■ Brief ■
Print the rows unchanged, beginning with the line that contains "The image size is (1456, 818)." and continuing through the final line of the rows.

>>

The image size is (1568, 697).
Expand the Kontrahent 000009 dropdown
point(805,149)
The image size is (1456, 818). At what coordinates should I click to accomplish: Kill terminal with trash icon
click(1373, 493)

<<

■ Exercise solution ■
The image size is (1456, 818). At what coordinates should I click to accomplish: Kill terminal with trash icon
click(1373, 493)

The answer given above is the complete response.